══ EXTRACTED RECORDS ══

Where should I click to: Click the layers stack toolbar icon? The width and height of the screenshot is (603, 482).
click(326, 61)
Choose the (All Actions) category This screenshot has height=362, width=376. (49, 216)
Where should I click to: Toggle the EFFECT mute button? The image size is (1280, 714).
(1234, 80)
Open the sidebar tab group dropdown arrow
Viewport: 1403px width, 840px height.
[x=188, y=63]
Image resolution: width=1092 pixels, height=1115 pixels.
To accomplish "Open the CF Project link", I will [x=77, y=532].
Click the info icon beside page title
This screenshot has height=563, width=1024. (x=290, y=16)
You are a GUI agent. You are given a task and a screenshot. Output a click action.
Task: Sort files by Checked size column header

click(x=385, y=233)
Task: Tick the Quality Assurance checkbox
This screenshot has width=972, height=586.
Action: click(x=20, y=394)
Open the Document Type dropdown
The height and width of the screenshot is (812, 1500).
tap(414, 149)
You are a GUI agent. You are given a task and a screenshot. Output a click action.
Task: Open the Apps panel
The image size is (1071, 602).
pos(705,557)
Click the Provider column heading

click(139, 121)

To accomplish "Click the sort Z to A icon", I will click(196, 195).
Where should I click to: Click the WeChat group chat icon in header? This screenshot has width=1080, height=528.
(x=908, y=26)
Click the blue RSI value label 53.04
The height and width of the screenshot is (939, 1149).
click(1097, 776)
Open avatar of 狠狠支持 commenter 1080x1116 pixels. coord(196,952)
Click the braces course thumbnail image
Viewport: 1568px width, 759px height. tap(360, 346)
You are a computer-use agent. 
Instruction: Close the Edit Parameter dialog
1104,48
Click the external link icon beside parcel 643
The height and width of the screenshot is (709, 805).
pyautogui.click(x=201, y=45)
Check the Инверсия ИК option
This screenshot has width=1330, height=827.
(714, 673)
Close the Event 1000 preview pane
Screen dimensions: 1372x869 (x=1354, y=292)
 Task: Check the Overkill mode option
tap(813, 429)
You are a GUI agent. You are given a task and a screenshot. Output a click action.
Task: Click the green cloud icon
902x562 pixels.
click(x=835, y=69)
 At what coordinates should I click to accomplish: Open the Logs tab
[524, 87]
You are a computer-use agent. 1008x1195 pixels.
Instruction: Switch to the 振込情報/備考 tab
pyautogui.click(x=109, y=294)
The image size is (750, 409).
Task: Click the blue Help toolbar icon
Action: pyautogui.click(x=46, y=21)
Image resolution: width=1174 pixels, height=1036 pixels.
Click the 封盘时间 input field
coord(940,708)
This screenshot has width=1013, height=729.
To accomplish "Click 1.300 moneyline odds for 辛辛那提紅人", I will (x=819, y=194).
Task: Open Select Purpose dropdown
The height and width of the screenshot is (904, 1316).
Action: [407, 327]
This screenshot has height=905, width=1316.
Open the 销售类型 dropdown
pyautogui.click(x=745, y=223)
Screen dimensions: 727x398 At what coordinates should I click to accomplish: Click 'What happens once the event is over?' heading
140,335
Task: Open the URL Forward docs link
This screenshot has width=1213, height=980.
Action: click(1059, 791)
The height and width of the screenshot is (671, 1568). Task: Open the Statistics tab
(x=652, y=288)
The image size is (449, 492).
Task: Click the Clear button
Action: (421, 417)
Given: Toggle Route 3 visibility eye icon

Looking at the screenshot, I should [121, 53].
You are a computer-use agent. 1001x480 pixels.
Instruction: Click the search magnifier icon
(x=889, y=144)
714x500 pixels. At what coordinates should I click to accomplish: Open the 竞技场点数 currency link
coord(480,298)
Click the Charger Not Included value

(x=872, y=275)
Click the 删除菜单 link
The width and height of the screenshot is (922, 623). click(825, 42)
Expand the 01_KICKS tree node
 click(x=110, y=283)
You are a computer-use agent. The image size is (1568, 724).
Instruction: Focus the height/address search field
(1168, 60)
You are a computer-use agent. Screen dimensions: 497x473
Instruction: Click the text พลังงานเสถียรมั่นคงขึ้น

═══

* INSTRUCTIONS FOR THE TASK
Return every line of the records above verbatim.

* SOLVED PROBLEM
Where should I click to: Click the layers stack toolbar icon? The width and height of the screenshot is (603, 482).
click(326, 61)
Choose the (All Actions) category This screenshot has height=362, width=376. (49, 216)
Where should I click to: Toggle the EFFECT mute button? The image size is (1280, 714).
(1234, 80)
Open the sidebar tab group dropdown arrow
Viewport: 1403px width, 840px height.
[x=188, y=63]
Image resolution: width=1092 pixels, height=1115 pixels.
To accomplish "Open the CF Project link", I will [x=77, y=532].
Click the info icon beside page title
This screenshot has height=563, width=1024. (x=290, y=16)
You are a GUI agent. You are given a task and a screenshot. Output a click action.
Task: Sort files by Checked size column header

click(x=385, y=233)
Task: Tick the Quality Assurance checkbox
This screenshot has width=972, height=586.
Action: click(x=20, y=394)
Open the Document Type dropdown
The height and width of the screenshot is (812, 1500).
tap(414, 149)
You are a GUI agent. You are given a task and a screenshot. Output a click action.
Task: Open the Apps panel
The image size is (1071, 602).
pos(705,557)
Click the Provider column heading

click(139, 121)

To accomplish "Click the sort Z to A icon", I will click(196, 195).
Where should I click to: Click the WeChat group chat icon in header? This screenshot has width=1080, height=528.
(x=908, y=26)
Click the blue RSI value label 53.04
The height and width of the screenshot is (939, 1149).
click(1097, 776)
Open avatar of 狠狠支持 commenter 1080x1116 pixels. coord(196,952)
Click the braces course thumbnail image
Viewport: 1568px width, 759px height. tap(360, 346)
You are a computer-use agent. 
Instruction: Close the Edit Parameter dialog
1104,48
Click the external link icon beside parcel 643
The height and width of the screenshot is (709, 805).
pyautogui.click(x=201, y=45)
Check the Инверсия ИК option
This screenshot has width=1330, height=827.
(714, 673)
Close the Event 1000 preview pane
Screen dimensions: 1372x869 (x=1354, y=292)
 Task: Check the Overkill mode option
tap(813, 429)
You are a GUI agent. You are given a task and a screenshot. Output a click action.
Task: Click the green cloud icon
902x562 pixels.
click(x=835, y=69)
 At what coordinates should I click to accomplish: Open the Logs tab
[524, 87]
You are a computer-use agent. 1008x1195 pixels.
Instruction: Switch to the 振込情報/備考 tab
pyautogui.click(x=109, y=294)
The image size is (750, 409).
Task: Click the blue Help toolbar icon
Action: pyautogui.click(x=46, y=21)
Image resolution: width=1174 pixels, height=1036 pixels.
Click the 封盘时间 input field
coord(940,708)
This screenshot has width=1013, height=729.
To accomplish "Click 1.300 moneyline odds for 辛辛那提紅人", I will (x=819, y=194).
Task: Open Select Purpose dropdown
The height and width of the screenshot is (904, 1316).
Action: [407, 327]
This screenshot has height=905, width=1316.
Open the 销售类型 dropdown
pyautogui.click(x=745, y=223)
Screen dimensions: 727x398 At what coordinates should I click to accomplish: Click 'What happens once the event is over?' heading
140,335
Task: Open the URL Forward docs link
This screenshot has width=1213, height=980.
Action: click(1059, 791)
The height and width of the screenshot is (671, 1568). Task: Open the Statistics tab
(x=652, y=288)
The image size is (449, 492).
Task: Click the Clear button
Action: (421, 417)
Given: Toggle Route 3 visibility eye icon

Looking at the screenshot, I should [121, 53].
You are a computer-use agent. 1001x480 pixels.
Instruction: Click the search magnifier icon
(x=889, y=144)
714x500 pixels. At what coordinates should I click to accomplish: Open the 竞技场点数 currency link
coord(480,298)
Click the Charger Not Included value

(x=872, y=275)
Click the 删除菜单 link
The width and height of the screenshot is (922, 623). click(825, 42)
Expand the 01_KICKS tree node
 click(x=110, y=283)
You are a computer-use agent. The image size is (1568, 724).
Instruction: Focus the height/address search field
(1168, 60)
You are a computer-use agent. Screen dimensions: 497x473
Instruction: Click the text พลังงานเสถียรมั่นคงขึ้น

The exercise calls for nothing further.